Die Public-Key-Infrastruktur (PKI) ermöglicht das sichere Austauschen von Daten zwischen Anlagen, Komponenten und Systemen, damit sensible und vertrauliche Produktionsinformationen bei den richtigen Empfängern ankommen. Die Grundlage für das sichere Digitalisieren von Produktion und Fertigung bilden digitale Zertifikate.
Dazu zählen etwa die digitale Identität eines Gerätes, die Transportverschlüsselung der Open-Plattform-Communication (OPC) und Message Queuing Telemetry Transport (MQTT), ein offenes Netzwerkprotokoll für Machine-to-Machine-Kommunikation. Um Soft- und Firmware abzusichern kommt Code Signing zum Einsatz. Ausführbare Skripte und Dateien werden hierbei digital signiert. Dadurch wird der Autor bestätigt und sichergestellt, dass der Code seit dem Signieren weder beschädigt noch verändert wurde.
Entscheidend: Eine skalierbare PKI
Im ersten Schritt geht es um das Ausstellen digitaler Zertifikate, sprich um das gesicherte Zuordnen der Identitäten.
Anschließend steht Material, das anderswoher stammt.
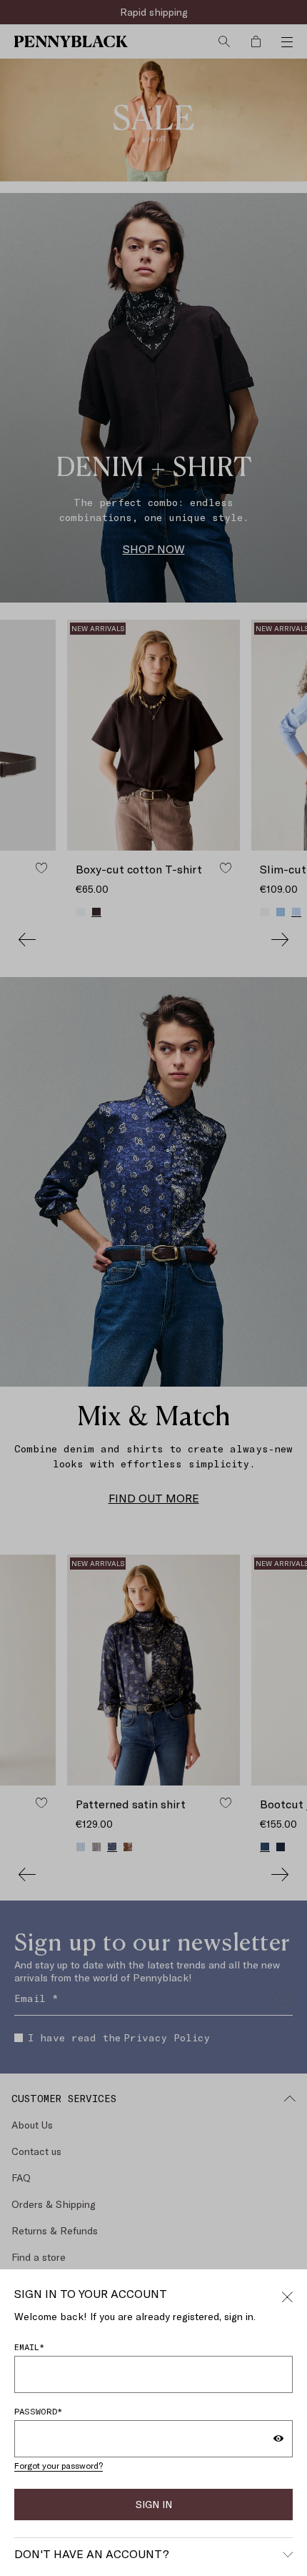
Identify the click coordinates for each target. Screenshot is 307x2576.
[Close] (287, 2295)
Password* (38, 2411)
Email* (29, 2347)
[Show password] (278, 2438)
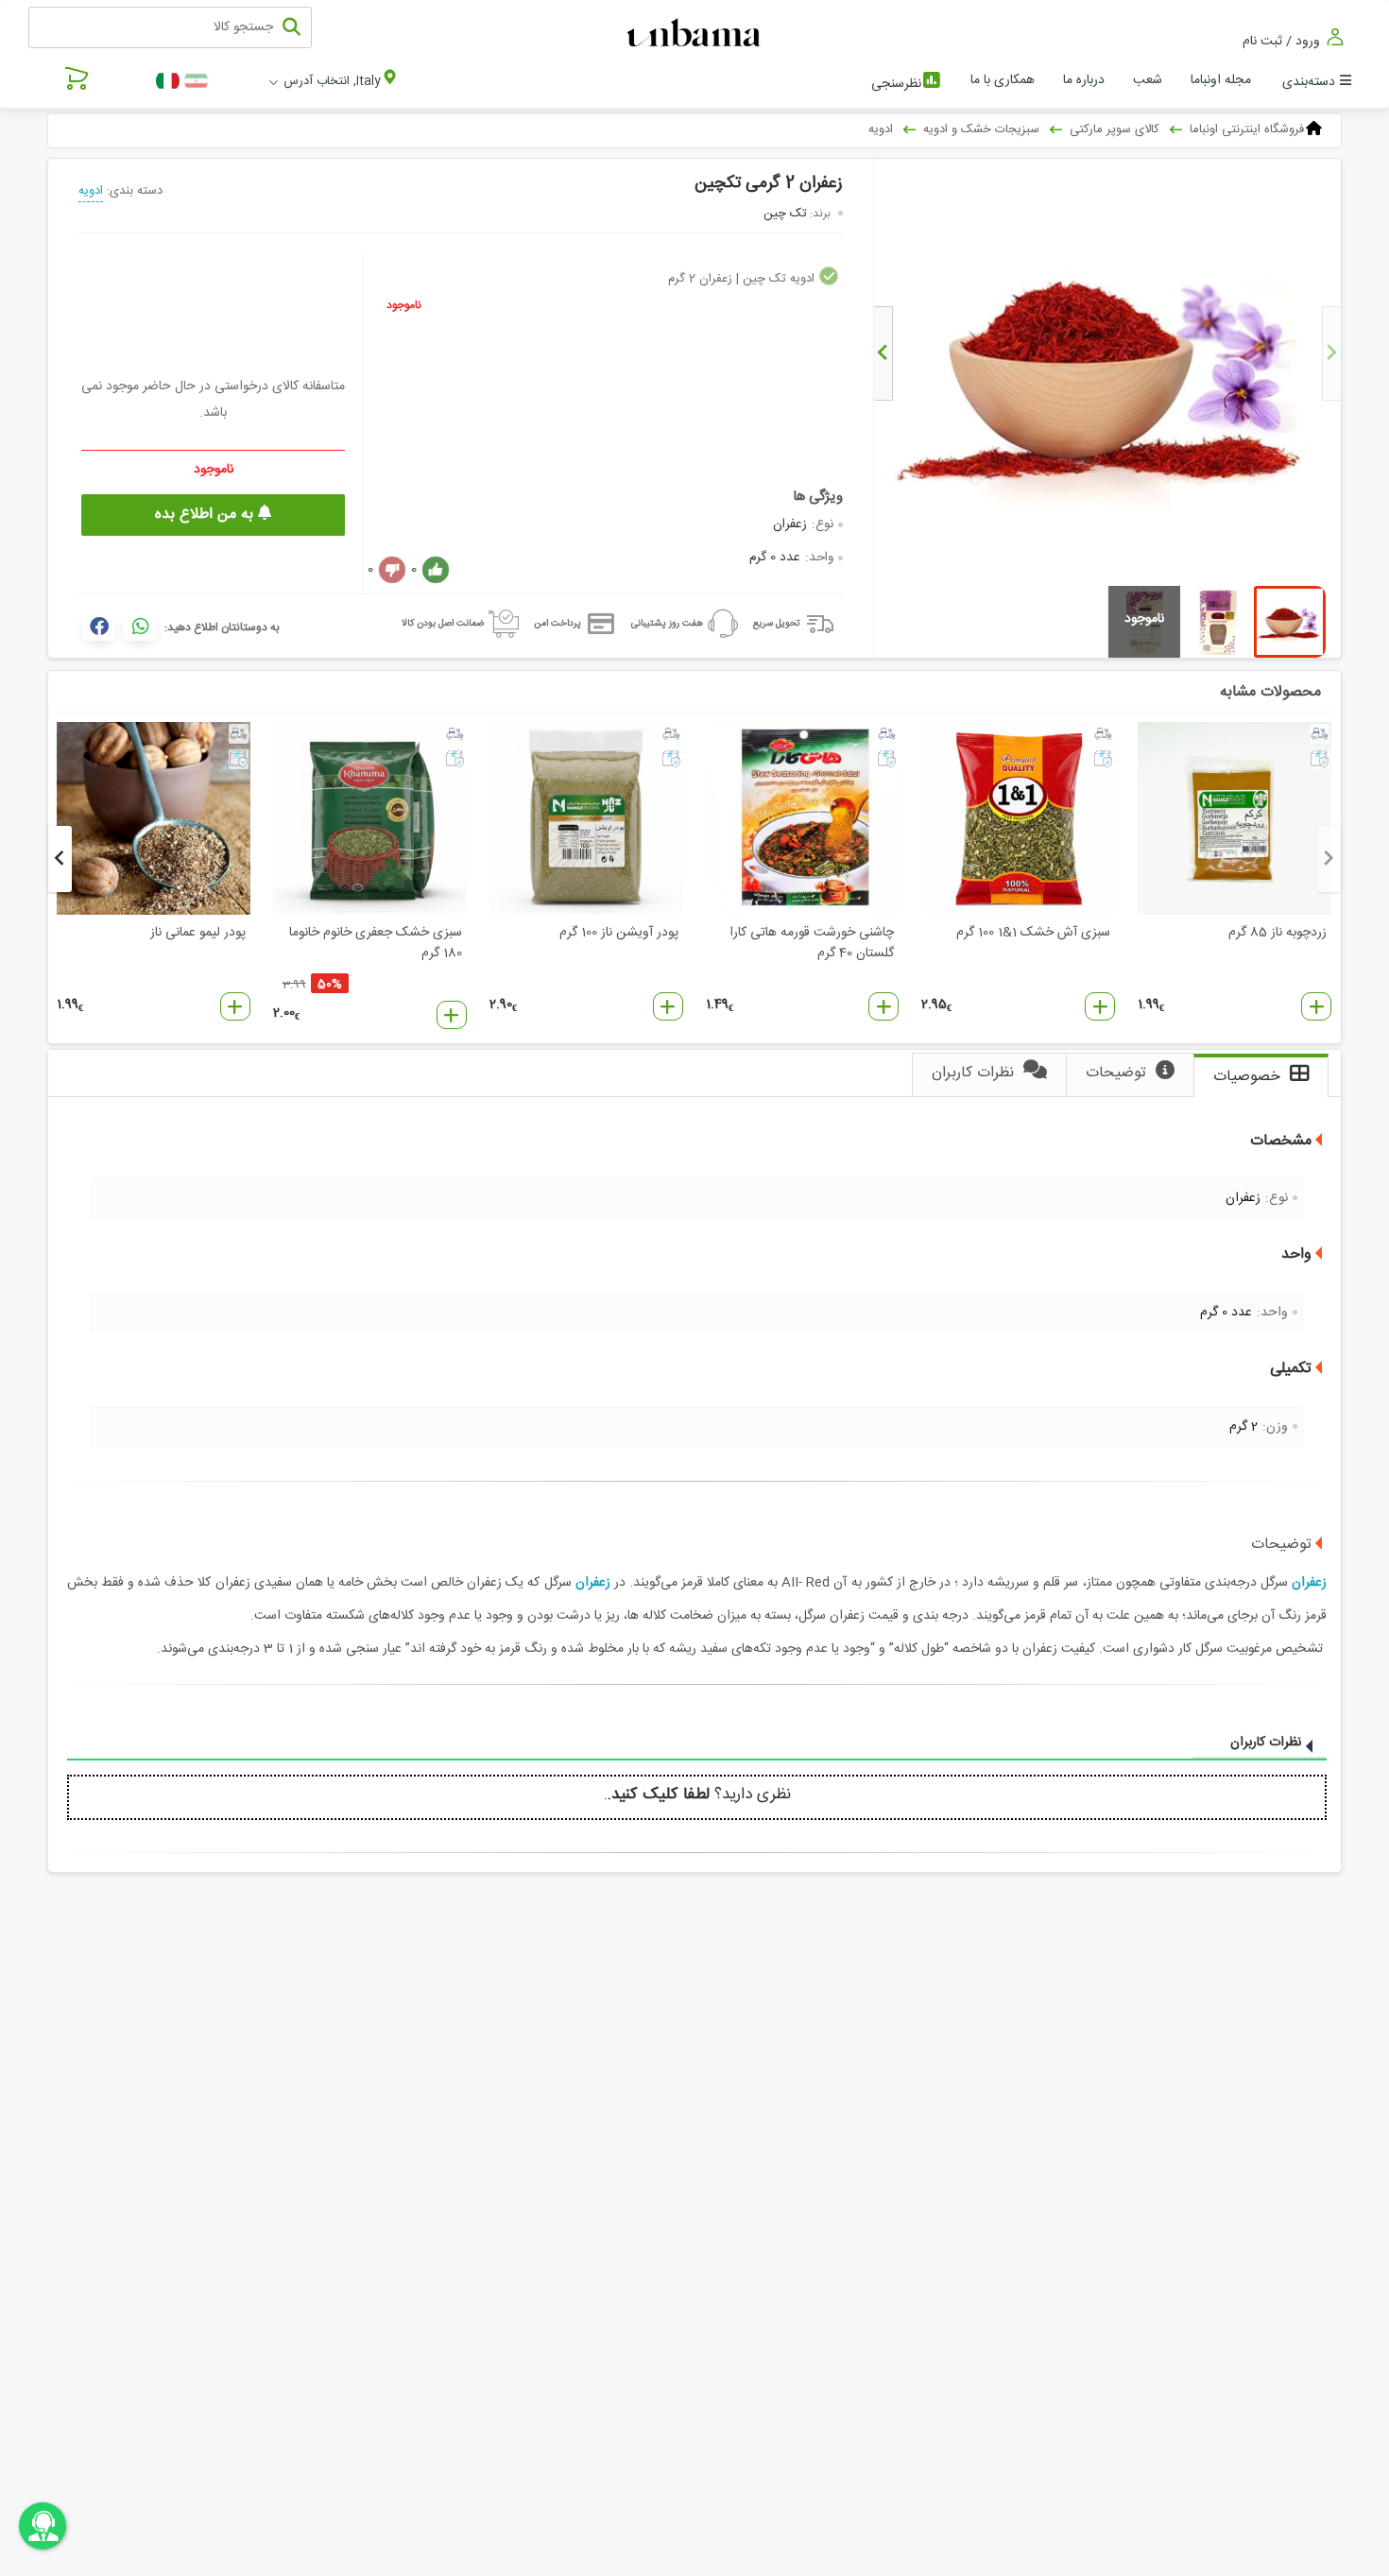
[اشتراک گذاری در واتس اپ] (139, 626)
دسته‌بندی (1308, 82)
Im Weiteren essenziell sind das Verwalten und Monitoren der Zertifikate über den gesamten Lebenszyklus hinweg. Verliert etwa ein Zertifikat zur Absicherung der Kommunikation in einer OPC-UA-Verbindung seine Gültigkeit, kann die Verbindung nicht mehr aufgebaut werden. Im schlimmsten Fall kann das zu einem Ausfall der Anlage führen. Ziel der PKI ist es, den gesamten Security Lifecycle abzudecken.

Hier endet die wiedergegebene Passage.